WHAT YOU HAVE TO DO => Keep to one stretch of the data below, the lines from the one with "For every named" up to and including the one with "Productos (205, 910)", and return that stretch exactly.

TASK MATERIAL =>
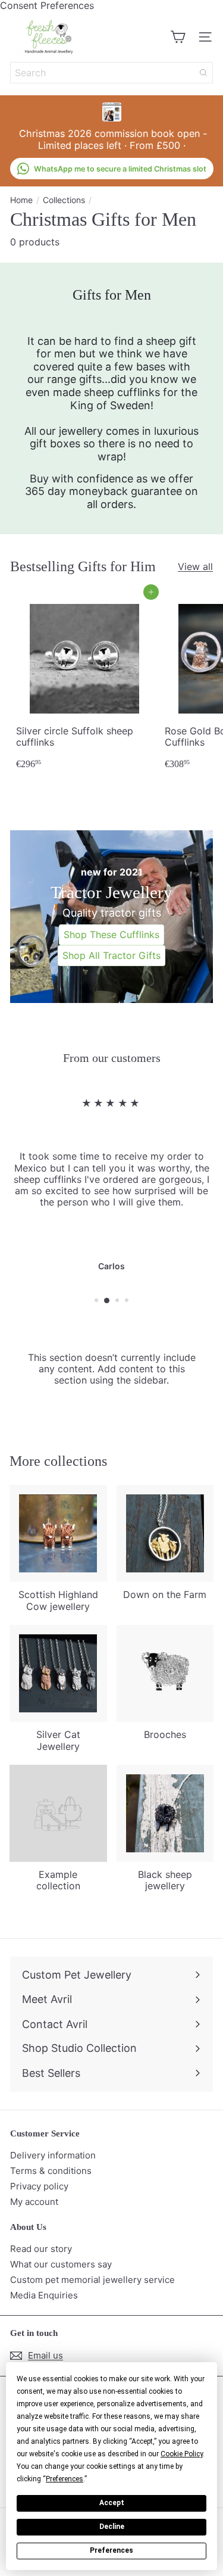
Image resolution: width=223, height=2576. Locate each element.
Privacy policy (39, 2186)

--

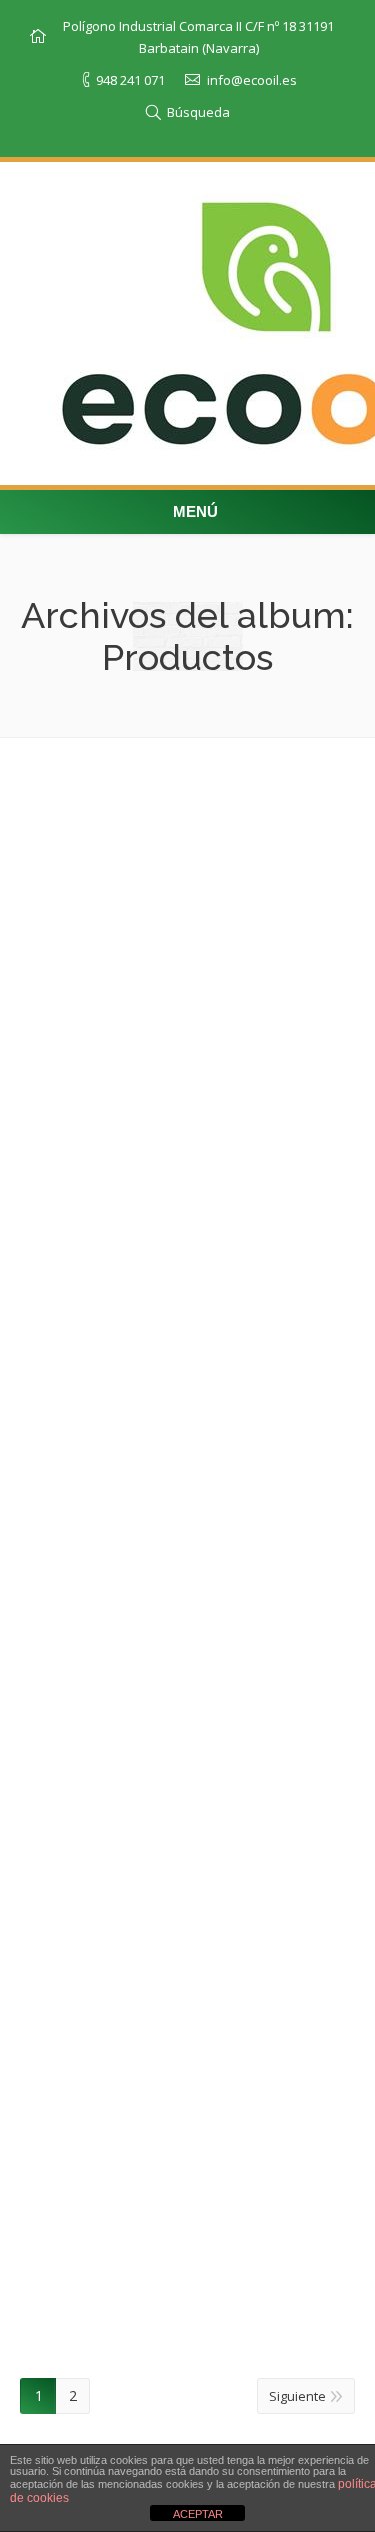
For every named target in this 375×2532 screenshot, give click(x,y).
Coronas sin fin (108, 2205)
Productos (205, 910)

REPLY =>
For every named target in this 375×2532 screenshot, give click(x,y).
Coronas sin fin (108, 2205)
Productos (205, 910)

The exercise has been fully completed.